AVANT qu'Horace eût donné le grand précepte si peu suivi :

Non satis est pulchra esse poëmata, dulcia sunto ;

traduit, mais peu littéralement, par le législateur du Parnasse :

C'est peu d'être sublime, il faut être touchant;

avant cet axiôme moderne, disons-nous, nos livres saints en avaient, dans l'antiquité la plus reculée, donné l'exemple; et c'est, comme l'on sait, la meilleure de toutes les leçons. Qui peut lire sans émotion les histoires de Joseph, de Ruth, de Susanne et de Tobie? Tous les arts s'en sont emparés. Les artistes, les poëtes et les écrivains de toutes les nations, ne se croyant pas une imagination assez féconde, un génie assez inventif pour intéresser par des fictions imitatives de la vérité, ont peint, sculpté, raconté en vers ou en prose les événemens tou chans que nous a transmis la Bible, c'est-à-dire le livre, antonomase qui désigne parfaitement ce précieux recueil dont le charme ravit et instruit tout-à-la-fois quiconque a conservé la droiture du cœur et de l'esprit; quiconque n'a point adopté ces doctrines odieuses aussi fatales à la société qu'aux individus qui la composent, Le mérite de ce recueil sacré, le livre par excellence, était bien connu de nos plus grands poëtes, Malherbe, Racine et J.-B. Rousseau. Ils y ont trouvé les plus beaux diamans de leur couronne.

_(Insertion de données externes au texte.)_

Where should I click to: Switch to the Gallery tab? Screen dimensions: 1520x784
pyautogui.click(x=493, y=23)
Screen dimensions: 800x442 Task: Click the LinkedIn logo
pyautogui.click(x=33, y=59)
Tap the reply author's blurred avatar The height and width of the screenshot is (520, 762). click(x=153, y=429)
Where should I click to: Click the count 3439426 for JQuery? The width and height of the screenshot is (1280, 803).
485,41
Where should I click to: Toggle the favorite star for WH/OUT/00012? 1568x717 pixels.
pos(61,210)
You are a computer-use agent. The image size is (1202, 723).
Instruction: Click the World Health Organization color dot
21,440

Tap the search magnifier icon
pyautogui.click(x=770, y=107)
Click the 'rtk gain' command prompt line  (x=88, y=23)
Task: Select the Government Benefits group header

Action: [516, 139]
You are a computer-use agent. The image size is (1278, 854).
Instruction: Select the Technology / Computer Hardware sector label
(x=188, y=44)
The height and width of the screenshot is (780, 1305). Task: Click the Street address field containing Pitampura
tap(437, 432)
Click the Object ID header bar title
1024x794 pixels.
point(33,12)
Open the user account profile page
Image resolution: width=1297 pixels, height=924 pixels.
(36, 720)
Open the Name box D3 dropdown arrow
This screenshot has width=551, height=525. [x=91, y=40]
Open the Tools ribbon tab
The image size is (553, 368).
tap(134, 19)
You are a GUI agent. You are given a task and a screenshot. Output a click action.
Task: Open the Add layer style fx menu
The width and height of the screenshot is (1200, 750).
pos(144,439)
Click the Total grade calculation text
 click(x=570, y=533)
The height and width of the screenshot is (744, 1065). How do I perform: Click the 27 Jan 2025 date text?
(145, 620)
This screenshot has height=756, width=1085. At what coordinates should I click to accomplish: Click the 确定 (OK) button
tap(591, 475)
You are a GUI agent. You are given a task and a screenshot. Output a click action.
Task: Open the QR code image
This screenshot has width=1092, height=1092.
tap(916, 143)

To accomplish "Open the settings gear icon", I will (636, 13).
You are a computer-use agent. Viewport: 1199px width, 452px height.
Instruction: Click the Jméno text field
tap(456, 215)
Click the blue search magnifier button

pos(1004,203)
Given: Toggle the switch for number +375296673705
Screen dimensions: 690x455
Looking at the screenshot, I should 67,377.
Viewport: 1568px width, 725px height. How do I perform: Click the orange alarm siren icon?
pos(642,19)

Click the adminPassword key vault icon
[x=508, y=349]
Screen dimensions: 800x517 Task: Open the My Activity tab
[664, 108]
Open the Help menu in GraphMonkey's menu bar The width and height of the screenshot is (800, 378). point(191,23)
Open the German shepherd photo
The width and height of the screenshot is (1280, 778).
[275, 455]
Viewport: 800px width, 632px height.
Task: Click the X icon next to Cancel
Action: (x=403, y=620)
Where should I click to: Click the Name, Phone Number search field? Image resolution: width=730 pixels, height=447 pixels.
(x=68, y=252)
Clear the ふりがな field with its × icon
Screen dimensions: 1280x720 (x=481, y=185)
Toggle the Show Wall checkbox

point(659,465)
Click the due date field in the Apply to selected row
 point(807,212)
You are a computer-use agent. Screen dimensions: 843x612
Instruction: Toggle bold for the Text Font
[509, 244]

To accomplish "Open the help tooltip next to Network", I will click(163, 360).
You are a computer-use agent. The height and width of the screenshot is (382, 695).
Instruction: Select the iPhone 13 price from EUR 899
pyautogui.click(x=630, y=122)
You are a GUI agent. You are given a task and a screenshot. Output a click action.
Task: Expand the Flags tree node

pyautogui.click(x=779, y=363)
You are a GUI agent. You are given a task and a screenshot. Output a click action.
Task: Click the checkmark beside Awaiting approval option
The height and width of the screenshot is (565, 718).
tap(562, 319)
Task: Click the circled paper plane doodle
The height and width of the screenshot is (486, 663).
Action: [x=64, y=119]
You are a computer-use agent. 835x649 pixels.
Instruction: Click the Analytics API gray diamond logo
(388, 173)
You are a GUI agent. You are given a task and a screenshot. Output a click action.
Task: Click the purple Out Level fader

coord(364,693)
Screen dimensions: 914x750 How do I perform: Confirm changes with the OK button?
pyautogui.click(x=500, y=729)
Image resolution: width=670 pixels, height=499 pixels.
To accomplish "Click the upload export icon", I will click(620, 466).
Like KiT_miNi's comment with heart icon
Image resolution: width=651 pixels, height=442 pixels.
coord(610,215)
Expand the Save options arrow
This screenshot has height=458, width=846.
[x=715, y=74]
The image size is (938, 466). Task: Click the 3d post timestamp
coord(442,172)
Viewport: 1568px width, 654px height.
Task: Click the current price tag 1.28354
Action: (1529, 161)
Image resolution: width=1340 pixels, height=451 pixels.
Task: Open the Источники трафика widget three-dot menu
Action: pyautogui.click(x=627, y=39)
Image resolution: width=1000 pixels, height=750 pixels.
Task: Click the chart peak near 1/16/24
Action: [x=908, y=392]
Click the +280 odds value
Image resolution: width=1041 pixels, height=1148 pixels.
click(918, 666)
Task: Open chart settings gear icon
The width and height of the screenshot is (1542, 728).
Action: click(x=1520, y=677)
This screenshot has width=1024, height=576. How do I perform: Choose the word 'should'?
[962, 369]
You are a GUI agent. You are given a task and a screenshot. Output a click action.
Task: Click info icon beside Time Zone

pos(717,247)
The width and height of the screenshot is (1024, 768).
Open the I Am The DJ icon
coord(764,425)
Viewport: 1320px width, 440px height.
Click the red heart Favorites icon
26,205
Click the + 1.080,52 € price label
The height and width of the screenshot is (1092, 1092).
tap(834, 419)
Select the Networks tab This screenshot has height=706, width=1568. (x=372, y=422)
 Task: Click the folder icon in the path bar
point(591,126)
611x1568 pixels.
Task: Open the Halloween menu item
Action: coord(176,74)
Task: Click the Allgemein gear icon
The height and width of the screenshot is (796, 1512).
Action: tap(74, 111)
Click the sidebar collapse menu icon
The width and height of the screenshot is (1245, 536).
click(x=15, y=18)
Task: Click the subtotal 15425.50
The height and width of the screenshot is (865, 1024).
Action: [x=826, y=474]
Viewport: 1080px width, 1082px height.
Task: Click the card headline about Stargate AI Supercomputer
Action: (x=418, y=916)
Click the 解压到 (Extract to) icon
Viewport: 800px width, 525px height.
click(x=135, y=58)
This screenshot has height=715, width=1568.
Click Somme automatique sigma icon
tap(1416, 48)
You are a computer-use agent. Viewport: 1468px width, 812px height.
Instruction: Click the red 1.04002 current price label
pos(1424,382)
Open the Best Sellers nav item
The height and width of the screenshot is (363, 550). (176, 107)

Mme Joliveau a donc fait un bon choix quand elle a mis en vers français l'histoire de Susanne.

Des deux lois capitales promulguées par le poëte romain dans le code du bon goût qu'on appelle Art

poétique, l'auteur que nous annonçons a suivi dans son

choix la première :

dulcia sunto (poëmata)...

En peut-on dire autant de la seconde :

Sumite materiam vestris, qui scribitis; æquam
Viribus ?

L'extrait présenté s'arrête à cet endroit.